The security force was launched in 2000, and its 4,500 Military service members and 3,000 PNC officers concentrate their efforts in Guatemala City as well as the Departments of Zacapa, Escuintla and Huehuetenango.

When conducting patrols, Troops and police officers typically work in teams which consist of two Soldiers and one police officer. Checkpoints, where Troops and police officers verify that vehicles have not been stolen and are not transporting contraband, such as illegal weapons, ammunition, or drugs, are comprised of two Military members and two police officers.

Military service members who work alongside police officers are divided into nine squads; six of these are assigned to Guatemala City, with the other three conducting operations in various departments. There are 10 task forces within the squads, each of which combats a particular type of crime, such as robbery or extortion.

Soldiers trained to work with civilian population
Guatemalan Army Soldiers support the National Civil Police at vehicle check points, where they verify that the vehicles have not been stolen and are not transporting contraband, drugs, or illicit cash. [Photo: Araceli Osorio ]

Guatemalan Army Soldiers support the National Civil Police at vehicle check points, where they verify that the vehicles have not been stolen and are not transporting contraband, drugs, or illicit cash. [Photo: Araceli Osorio ]

In addition to their Military training, Soldiers who are assigned to the Joint Security Force receive additional education on how to protect human rights and the best ways to deal with the civilian population, according to Army Colonel Manuel Pineda, Chief of the Army’s Sixth Squad.

International cooperation is an important component of the initiative.

“We have received support from friendly nations, cooperation that includes non-lethal equipment and special training for Military operations other than war. The plan we have followed for the last few years, on the orders of President Otto Pérez Molina, has been to recover capabilities in security, use those capabilities to complement law enforcement efforts, and to support the safety of civilians,” Minister of Defense Manuel López Ambrocio said on June 30, 2014.

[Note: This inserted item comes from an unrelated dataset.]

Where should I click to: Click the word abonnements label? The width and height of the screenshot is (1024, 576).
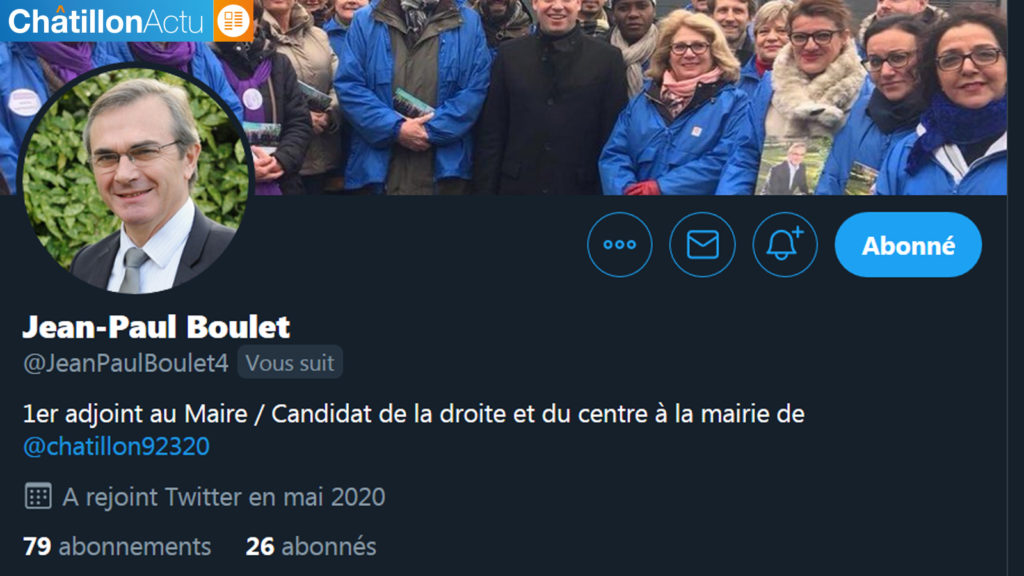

Army Soldiers are supporting police efforts to improve security in a variety of ways. In 2014, the Army participated in 115,154 civilian security operations, which included more than 42,600 foot patrols; 26,620 security and search checkpoints; 20,040 vehicle patrols; 5,700 searches and seizures; and more than 2,000 security operations at bus stops.

And their joint cooperative efforts are having a positive impact. For example, as of December 15, there were 4,748 killings in the country in 2014, compared to 5,155 in 2013.

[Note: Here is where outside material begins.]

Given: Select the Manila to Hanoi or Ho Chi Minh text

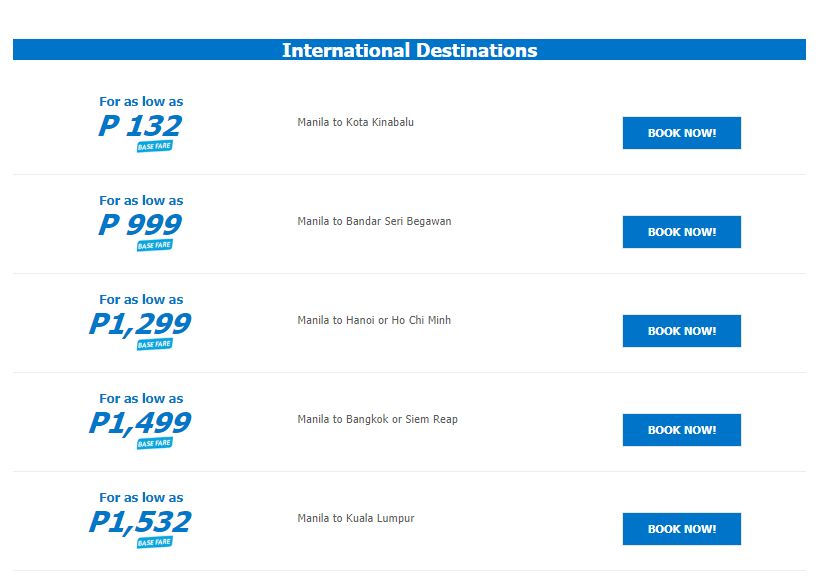Looking at the screenshot, I should [x=374, y=320].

In 2013, law enforcement authorities recorded 4,226 homicides that were committed with firearms. That number was reduced to 3,932 in 2014. In 2013, there were 566 killings committed with knives and other bladed weapons. The number of such homicides went down to 484 in 2014.

Ongoing cooperation

The Army will continue to cooperate with the PNC to improve public safety while the police force trains the number of officers it needs to ensure security throughout the country, according to Defense Minister Ambrocio.

But by the end of 2015, the PNC will have 35,000 officers, and the Joint Security Force might be disbanded, according to Minister of Internal Affairs Mauricio López Bonilla.

The goal is not to replace the civilian law enforcement forces, but to support them until those forces reach the quantitative and qualitative levels set forth in the government’s plan, Ambrocio said.

“Once we arrive at that point, we are prepared to withdraw from the scene and focus on increasing our abilities in our own areas, and therefore we are beginning modernization processes within the military’s scope, for example, recovery of mobility; special, individual equipment; tactical communications; and weaponry,” he explained.